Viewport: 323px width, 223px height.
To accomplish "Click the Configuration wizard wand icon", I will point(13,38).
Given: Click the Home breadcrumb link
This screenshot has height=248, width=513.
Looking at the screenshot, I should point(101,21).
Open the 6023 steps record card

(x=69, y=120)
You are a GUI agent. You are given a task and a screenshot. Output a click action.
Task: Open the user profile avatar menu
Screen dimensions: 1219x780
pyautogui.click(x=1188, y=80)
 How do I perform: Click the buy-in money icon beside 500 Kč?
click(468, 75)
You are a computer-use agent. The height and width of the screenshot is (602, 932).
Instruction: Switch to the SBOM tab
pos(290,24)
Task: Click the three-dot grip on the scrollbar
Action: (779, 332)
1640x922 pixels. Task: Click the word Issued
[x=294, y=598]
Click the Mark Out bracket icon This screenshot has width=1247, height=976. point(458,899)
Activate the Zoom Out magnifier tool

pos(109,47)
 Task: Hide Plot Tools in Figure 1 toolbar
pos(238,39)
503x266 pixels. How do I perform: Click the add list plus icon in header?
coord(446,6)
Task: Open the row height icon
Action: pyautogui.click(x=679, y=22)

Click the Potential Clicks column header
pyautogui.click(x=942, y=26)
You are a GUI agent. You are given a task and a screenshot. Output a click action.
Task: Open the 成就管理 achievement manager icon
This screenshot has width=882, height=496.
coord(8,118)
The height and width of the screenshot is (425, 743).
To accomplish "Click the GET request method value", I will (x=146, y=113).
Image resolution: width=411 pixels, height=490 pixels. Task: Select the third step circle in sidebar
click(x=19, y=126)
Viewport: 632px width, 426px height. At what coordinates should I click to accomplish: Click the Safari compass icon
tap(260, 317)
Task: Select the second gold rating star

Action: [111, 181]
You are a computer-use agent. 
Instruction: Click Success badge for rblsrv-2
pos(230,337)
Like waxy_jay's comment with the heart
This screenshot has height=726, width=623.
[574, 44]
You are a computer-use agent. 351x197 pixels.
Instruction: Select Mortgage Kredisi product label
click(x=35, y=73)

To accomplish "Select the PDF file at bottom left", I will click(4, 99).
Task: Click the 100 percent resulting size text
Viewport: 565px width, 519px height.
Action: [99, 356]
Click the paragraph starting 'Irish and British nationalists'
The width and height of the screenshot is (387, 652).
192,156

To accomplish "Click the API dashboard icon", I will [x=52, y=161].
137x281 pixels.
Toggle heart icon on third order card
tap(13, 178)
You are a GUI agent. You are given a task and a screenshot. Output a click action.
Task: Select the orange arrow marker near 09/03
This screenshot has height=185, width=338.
- - - - -
> Exercise brief
Set down every record above exactly as given.

> Response to this exercise
Viewport: 323px width, 223px height.
To accomplish "Click the Configuration wizard wand icon", I will point(13,38).
Given: Click the Home breadcrumb link
This screenshot has height=248, width=513.
Looking at the screenshot, I should point(101,21).
Open the 6023 steps record card

(x=69, y=120)
You are a GUI agent. You are given a task and a screenshot. Output a click action.
Task: Open the user profile avatar menu
Screen dimensions: 1219x780
pyautogui.click(x=1188, y=80)
 How do I perform: Click the buy-in money icon beside 500 Kč?
click(468, 75)
You are a computer-use agent. The height and width of the screenshot is (602, 932).
Instruction: Switch to the SBOM tab
pos(290,24)
Task: Click the three-dot grip on the scrollbar
Action: (779, 332)
1640x922 pixels. Task: Click the word Issued
[x=294, y=598]
Click the Mark Out bracket icon This screenshot has width=1247, height=976. point(458,899)
Activate the Zoom Out magnifier tool

pos(109,47)
 Task: Hide Plot Tools in Figure 1 toolbar
pos(238,39)
503x266 pixels. How do I perform: Click the add list plus icon in header?
coord(446,6)
Task: Open the row height icon
Action: pyautogui.click(x=679, y=22)

Click the Potential Clicks column header
pyautogui.click(x=942, y=26)
You are a GUI agent. You are given a task and a screenshot. Output a click action.
Task: Open the 成就管理 achievement manager icon
This screenshot has width=882, height=496.
coord(8,118)
The height and width of the screenshot is (425, 743).
To accomplish "Click the GET request method value", I will (x=146, y=113).
Image resolution: width=411 pixels, height=490 pixels. Task: Select the third step circle in sidebar
click(x=19, y=126)
Viewport: 632px width, 426px height. At what coordinates should I click to accomplish: Click the Safari compass icon
tap(260, 317)
Task: Select the second gold rating star

Action: [111, 181]
You are a computer-use agent. 
Instruction: Click Success badge for rblsrv-2
pos(230,337)
Like waxy_jay's comment with the heart
This screenshot has height=726, width=623.
[574, 44]
You are a computer-use agent. 351x197 pixels.
Instruction: Select Mortgage Kredisi product label
click(x=35, y=73)

To accomplish "Select the PDF file at bottom left", I will click(4, 99).
Task: Click the 100 percent resulting size text
Viewport: 565px width, 519px height.
Action: [99, 356]
Click the paragraph starting 'Irish and British nationalists'
The width and height of the screenshot is (387, 652).
192,156

To accomplish "Click the API dashboard icon", I will [x=52, y=161].
137x281 pixels.
Toggle heart icon on third order card
tap(13, 178)
You are a GUI agent. You are given a task and a screenshot. Output a click action.
Task: Select the orange arrow marker near 09/03
This screenshot has height=185, width=338.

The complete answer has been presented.